(Records from a data collection)

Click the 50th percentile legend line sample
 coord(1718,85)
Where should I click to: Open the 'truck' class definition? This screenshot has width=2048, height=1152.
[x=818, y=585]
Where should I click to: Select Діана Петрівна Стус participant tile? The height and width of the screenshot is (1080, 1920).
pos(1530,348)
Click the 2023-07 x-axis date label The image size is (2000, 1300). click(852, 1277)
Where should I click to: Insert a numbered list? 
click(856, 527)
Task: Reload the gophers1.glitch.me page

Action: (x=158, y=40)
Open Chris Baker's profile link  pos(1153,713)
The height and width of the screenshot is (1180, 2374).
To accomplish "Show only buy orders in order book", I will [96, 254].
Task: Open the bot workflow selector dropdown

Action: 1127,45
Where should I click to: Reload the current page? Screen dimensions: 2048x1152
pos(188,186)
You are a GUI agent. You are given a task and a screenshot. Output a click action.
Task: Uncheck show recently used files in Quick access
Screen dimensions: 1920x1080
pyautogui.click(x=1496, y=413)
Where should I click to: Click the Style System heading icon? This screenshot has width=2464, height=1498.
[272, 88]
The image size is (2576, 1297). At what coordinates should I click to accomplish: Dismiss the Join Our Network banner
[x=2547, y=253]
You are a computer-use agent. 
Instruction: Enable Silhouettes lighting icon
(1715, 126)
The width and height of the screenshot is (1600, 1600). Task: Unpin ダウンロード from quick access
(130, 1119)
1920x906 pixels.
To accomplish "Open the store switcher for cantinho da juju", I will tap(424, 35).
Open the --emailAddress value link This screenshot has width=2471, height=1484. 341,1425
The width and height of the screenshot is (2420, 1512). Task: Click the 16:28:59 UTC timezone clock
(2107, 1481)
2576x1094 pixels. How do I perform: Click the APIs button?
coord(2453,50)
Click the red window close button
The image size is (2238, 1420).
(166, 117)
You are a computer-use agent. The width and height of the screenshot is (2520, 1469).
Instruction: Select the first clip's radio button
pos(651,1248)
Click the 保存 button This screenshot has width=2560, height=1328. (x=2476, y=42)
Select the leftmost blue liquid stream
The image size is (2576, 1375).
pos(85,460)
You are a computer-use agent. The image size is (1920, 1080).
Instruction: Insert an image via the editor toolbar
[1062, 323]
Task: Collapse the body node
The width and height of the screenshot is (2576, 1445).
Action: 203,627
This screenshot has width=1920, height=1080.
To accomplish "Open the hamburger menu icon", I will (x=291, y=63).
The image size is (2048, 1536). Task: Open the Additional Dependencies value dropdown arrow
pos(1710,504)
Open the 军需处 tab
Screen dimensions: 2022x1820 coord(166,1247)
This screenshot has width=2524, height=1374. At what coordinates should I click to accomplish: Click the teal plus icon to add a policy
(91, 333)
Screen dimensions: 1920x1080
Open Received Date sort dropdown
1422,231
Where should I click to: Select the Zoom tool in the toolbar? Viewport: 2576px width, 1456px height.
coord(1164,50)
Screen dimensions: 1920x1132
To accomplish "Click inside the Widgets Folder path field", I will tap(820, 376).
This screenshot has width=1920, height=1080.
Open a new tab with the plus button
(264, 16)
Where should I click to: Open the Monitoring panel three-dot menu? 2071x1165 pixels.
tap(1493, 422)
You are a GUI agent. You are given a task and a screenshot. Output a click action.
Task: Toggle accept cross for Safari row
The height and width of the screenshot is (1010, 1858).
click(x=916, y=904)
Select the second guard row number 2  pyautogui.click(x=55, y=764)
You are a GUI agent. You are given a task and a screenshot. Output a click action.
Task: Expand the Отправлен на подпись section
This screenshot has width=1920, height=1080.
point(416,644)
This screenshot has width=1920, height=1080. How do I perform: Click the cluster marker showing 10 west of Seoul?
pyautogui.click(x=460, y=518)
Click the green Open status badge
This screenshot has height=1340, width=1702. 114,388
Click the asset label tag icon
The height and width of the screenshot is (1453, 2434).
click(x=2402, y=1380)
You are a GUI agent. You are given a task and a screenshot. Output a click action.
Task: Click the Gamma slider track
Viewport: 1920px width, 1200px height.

Problem to work on
Please copy out each line in the entries that mentions the string "link".

Your response
Open Chris Baker's profile link  pos(1153,713)
Open the --emailAddress value link This screenshot has width=2471, height=1484. 341,1425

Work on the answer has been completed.